Extrait choisi =
%%
Au fil des années, la relation entre les deux amies évolue.
Au départ Bi Kidude appelait Mariam « mamingo » … Mais
aujourd’hui, elle l’interpelle « mama ». Avec un grand
sentiment de reconnaissance, elle nous dit : « Mariam
s’occupe bien de moi. Comme une mère qui s’occupe de son
enfant. Elle lave mes habits, me soigne, m’achète tout ce
qu’il me faut et m’offre des occasions de chanter ici et
ailleurs ».
Mariam l’aide à vivre à travers le chant et la musique.
Depuis la création de l’ensemble Tausi en 2009, Mariam (fondatrice
de l’ensemble) et Bi Kidude sont inséparables. « Aujourd’hui,
Bi Kidude peut chanter dans n’importe quelle troupe et être
bien payée. Avec l'ensemble Tausi, elle est toujours une
invitée d’honneur remarquable », explique Mariam Hamadani.
Cette dame du tarab est aussi la gardienne des traditions
africaines festives du mariage (unyago). Elle donne des
leçons sexuelles aux nouvelles mariées pendant les soirées
de henné (petite fête qui précède la nuit de noces) … « C’est
une experte, à travers le chant et la gestuelle, elle
apprend aux jeunes mariées les secrets de la vie sexuelle …
mais sur les planches, elle ne peut pas tout dévoiler »,
lance Mariam Hamadani en rigolant. Elle assure que Bi Kidude
est une femme osée, hors pair.
%%
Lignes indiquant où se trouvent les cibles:
%%
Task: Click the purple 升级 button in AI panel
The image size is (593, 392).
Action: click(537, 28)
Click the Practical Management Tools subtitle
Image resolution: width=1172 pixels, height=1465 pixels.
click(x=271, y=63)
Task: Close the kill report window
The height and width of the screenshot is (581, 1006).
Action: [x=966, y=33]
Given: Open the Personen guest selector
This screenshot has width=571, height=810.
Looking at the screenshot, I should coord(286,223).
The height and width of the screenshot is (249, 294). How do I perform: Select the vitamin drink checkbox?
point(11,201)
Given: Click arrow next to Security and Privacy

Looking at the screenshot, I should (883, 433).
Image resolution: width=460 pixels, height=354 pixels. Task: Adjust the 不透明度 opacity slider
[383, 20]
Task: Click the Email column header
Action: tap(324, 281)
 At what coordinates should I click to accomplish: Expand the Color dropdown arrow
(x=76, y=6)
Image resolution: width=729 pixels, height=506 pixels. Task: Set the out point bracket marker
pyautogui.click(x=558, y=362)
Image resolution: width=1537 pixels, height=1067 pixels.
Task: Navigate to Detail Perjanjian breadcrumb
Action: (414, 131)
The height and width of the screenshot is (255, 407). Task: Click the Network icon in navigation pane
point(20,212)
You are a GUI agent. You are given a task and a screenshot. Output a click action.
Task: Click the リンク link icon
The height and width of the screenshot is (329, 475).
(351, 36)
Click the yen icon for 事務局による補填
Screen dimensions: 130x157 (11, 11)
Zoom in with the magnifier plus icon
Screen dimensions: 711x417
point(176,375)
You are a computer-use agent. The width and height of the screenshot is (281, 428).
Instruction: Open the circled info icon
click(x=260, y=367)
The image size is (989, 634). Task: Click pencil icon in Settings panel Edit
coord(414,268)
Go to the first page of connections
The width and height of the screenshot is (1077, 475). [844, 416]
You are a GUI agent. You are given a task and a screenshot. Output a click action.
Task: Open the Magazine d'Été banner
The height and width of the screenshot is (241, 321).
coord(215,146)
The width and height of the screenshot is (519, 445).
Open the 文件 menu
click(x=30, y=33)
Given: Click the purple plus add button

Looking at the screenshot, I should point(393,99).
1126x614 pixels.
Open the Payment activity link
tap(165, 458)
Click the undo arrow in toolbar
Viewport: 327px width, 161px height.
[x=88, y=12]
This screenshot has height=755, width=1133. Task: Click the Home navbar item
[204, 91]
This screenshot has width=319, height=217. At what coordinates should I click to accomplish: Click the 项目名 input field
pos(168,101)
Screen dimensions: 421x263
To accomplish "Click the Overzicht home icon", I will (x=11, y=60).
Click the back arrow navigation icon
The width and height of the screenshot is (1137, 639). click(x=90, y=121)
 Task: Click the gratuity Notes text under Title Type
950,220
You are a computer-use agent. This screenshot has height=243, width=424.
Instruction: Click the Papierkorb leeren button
%%
Consignes =
1/ Les affirmations suivantes concordent-elles avec l'extrait sur Bi Kidude et Mariam ? Répondez par oui ou par non à chacune, en citant fidèlement les mots de l'extrait qui tranchent.
(a) L'ensemble Tausi a été créé en 2009.
(b) Aujourd'hui, Bi Kidude appelle Mariam « mamingo ».
(c) Sur scène, Bi Kidude peut tout dévoiler.
2/ Pouvez-vous recopier à l'identique les lignes des entrées, de la ligne contenant « This screenshot has height=755, width=1133. » jusqu'à la fin des entrées, ces deux bornes comprises ?
L'extrait et les entrées n'ont aucun lien entre eux.

Corrigés =
1/
(a) Oui : « Depuis la création de l’ensemble Tausi en 2009 ».
(b) Non : « Mais aujourd’hui, elle l’interpelle « mama » ».
(c) Non : « mais sur les planches, elle ne peut pas tout dévoiler ».

2/
This screenshot has height=755, width=1133. Task: Click the Home navbar item
[204, 91]
This screenshot has width=319, height=217. At what coordinates should I click to accomplish: Click the 项目名 input field
pos(168,101)
Screen dimensions: 421x263
To accomplish "Click the Overzicht home icon", I will (x=11, y=60).
Click the back arrow navigation icon
The width and height of the screenshot is (1137, 639). click(x=90, y=121)
 Task: Click the gratuity Notes text under Title Type
950,220
You are a computer-use agent. This screenshot has height=243, width=424.
Instruction: Click the Papierkorb leeren button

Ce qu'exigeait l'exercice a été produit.